A mathematical model suggested that closely related bat species in California would be affected differently by high-severity fires. The fringed myotis (Myotis thysanodes) and the Yuma myotis (M. yumanensis) were both predicted to be adversely affected by postwildfire conditions due to a perceived decrease in habitat suitability. In contrast, the model suggested that the long-eared myotis (M. evotis) would benefit from a high severity wildfire through the production of more suitable habitat [7]. Based on the results of this model, it is unclear how a high severity fire may affect Indiana bat habitat.

The following table provides fire return intervals for plant communities and ecosystems where the Indiana bat is important. For further information, see the FEIS review of the dominant species listed below.

Community or Ecosystem Dominant Species Fire Return Interval Range (years)
maple-beech-birch Acer-Fagus-Betula spp. >1,000
silver maple-American elm Acer saccharinum-Ulmus americana <5 to 200
sugar maple A. saccharum >1,000
sugar maple-basswood A. saccharum-Tilia americana >1,000
sugarberry-America elm-green ash Celtis laevigata-Ulmus americana-Fraxinus pennsylvanica <35 to 200
beech-sugar maple Fagus spp.-Acer saccharum >1,000
black ash Fraxinus nigra <35 to 200
yellow-poplar Liriodendron tulipifera <35
shortleaf pine-oak Pinus echinata-Quercus spp. <10
slash pine-hardwood P. elliottii-variable <35
longleaf pine-scrub oak P. palustris-Quercus spp. 6-10
Table Mountain pine P. pungens <35 to 200
eastern white pine P. strobus 35-200
eastern white pine-eastern hemlock Pinus strobus-Tsuga canadensis 35-200
Virginia pine-oak P. virginiana-Quercus spp. 10 to <35
sycamore-sweetgum-American elm Platanus occidentalis-Liquidambar styraciflua-Ulmus americana <35 to 200
black cherry-sugar maple Prunus serotina-Acer saccharum >1,000
oak-hickory Quercus-Carya spp. <35 [98]
oak-gum-cypress Quercus-Nyssa-spp.-Taxodium distichum 35 to >200 [70]
southeastern oak-pine Quercus-Pinus spp. <10
white oak-black oak-northern red oak Quercus alba-Q. velutina-Q. rubra <35
northern pin oak Q. ellipsoidalis <35
bear oak Q. ilicifolia <35
bur oak Q. macrocarpa <10
chestnut oak Q. prinus 3-8
northern red oak Q. rubra 10 to <35
post oak-blackjack oak Q. stellata-Q. marilandica <10
black oak Q. velutina <35
eastern hemlock-yellow birch Tsuga canadensis-Betula alleghaniensis >200 [98]
elm-ash-cottonwood Ulmus-Fraxinus-Populus spp. <35 to 200 [31,98]

Based on the limited literature on the potential effects of fire on the Indiana bat, it is likely that direct mortality of an individual is extremely low.

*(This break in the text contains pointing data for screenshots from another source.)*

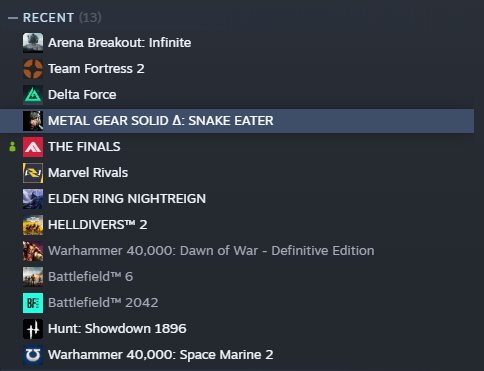The image size is (484, 371).
Task: Click the Battlefield 2042 cyan BF icon
Action: point(33,303)
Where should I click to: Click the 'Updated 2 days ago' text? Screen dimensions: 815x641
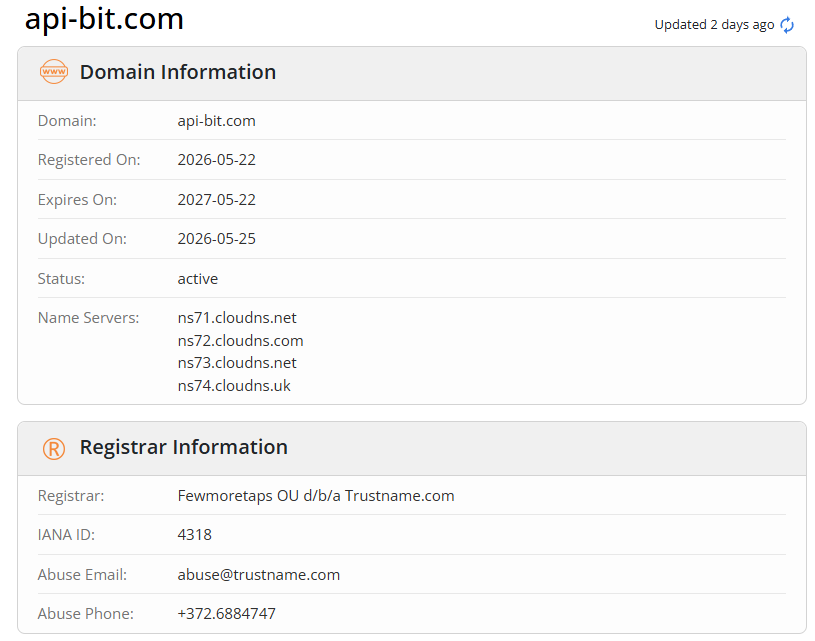[714, 25]
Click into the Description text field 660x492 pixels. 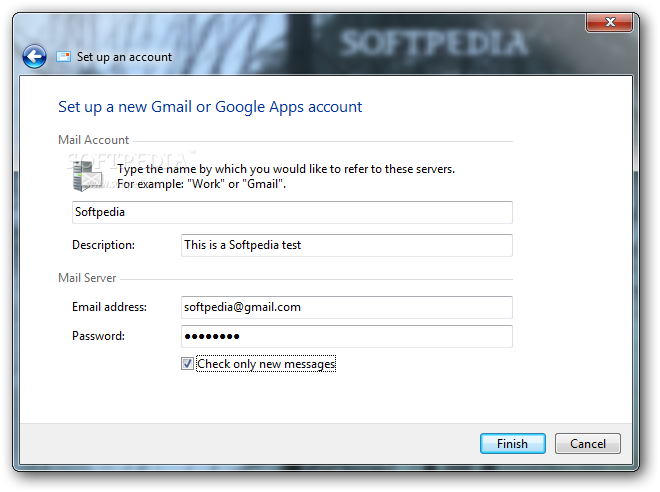click(347, 245)
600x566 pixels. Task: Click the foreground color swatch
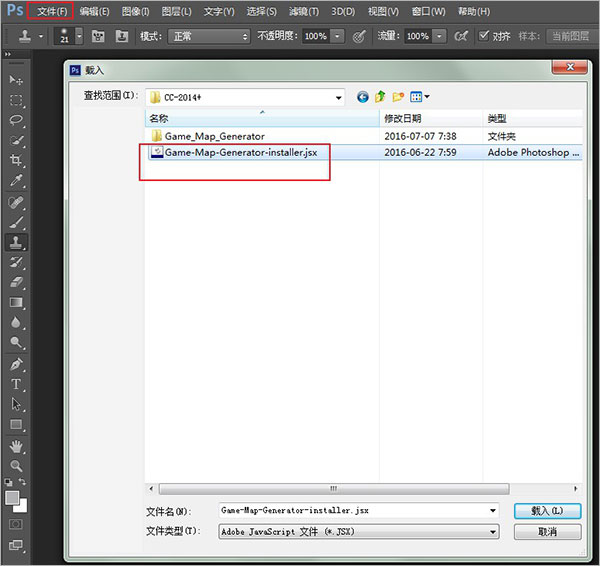pos(12,496)
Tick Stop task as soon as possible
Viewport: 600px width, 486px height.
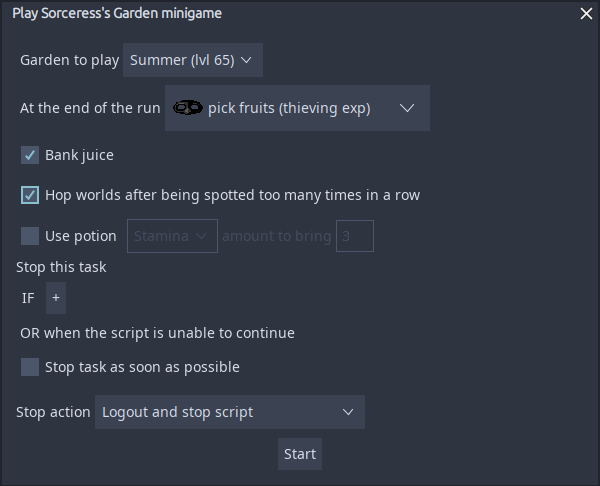point(30,367)
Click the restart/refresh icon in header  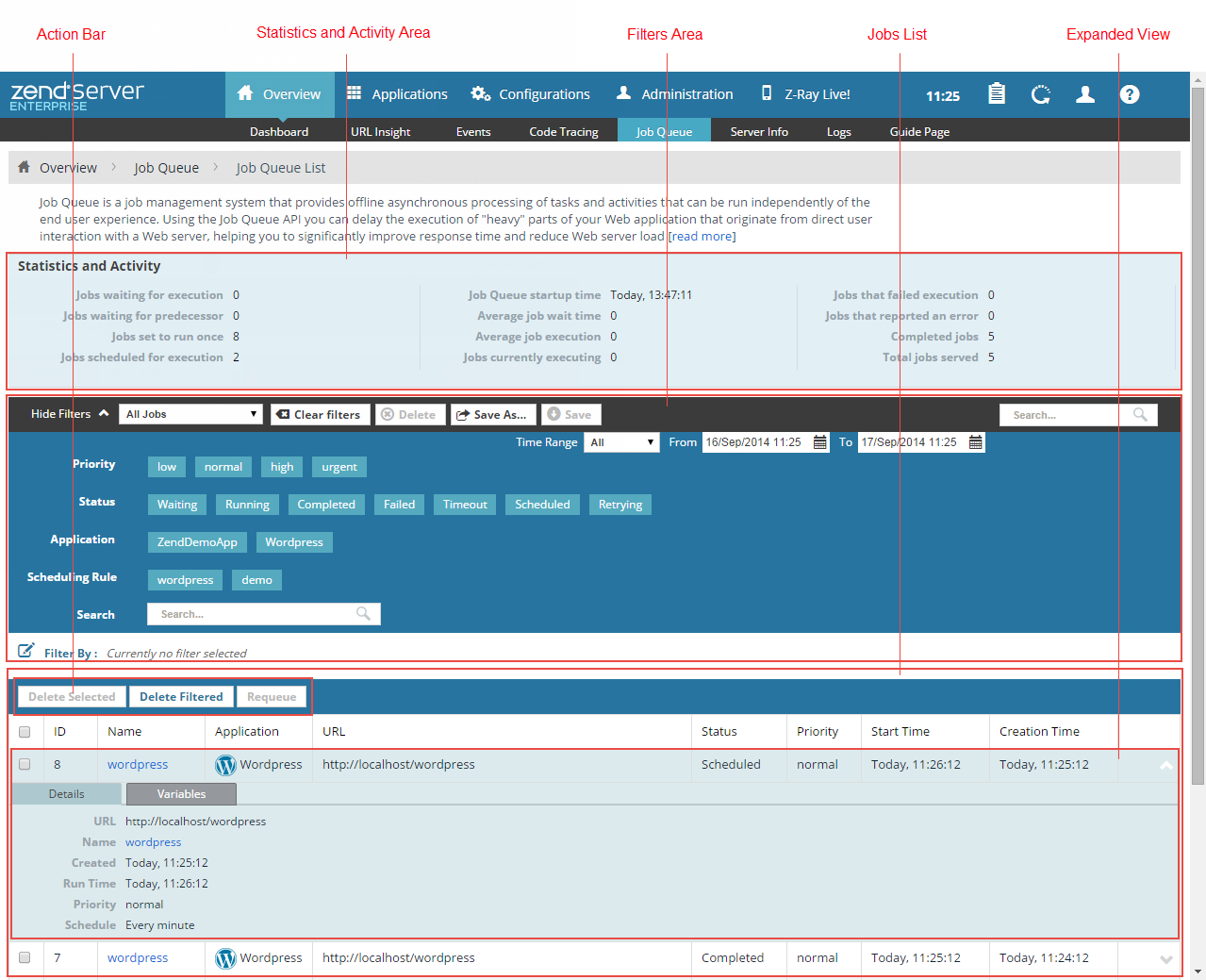1040,94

However, threats could be minimized by conducting prescribed fires during late autumn, winter, and early spring in areas that are potentially used by summering Indiana bats. This would virtually eliminate the possibility of juvenile mortality. Prescribed fires near hibernacula would be most safely performed during the summer, when asphyxiation of hibernating bats would not be an issue. Furthermore, only adult males are typically found in and near hibernacula during summer, so any Indiana bats in the area would presumably be able to flee approaching flames and smoke in those areas.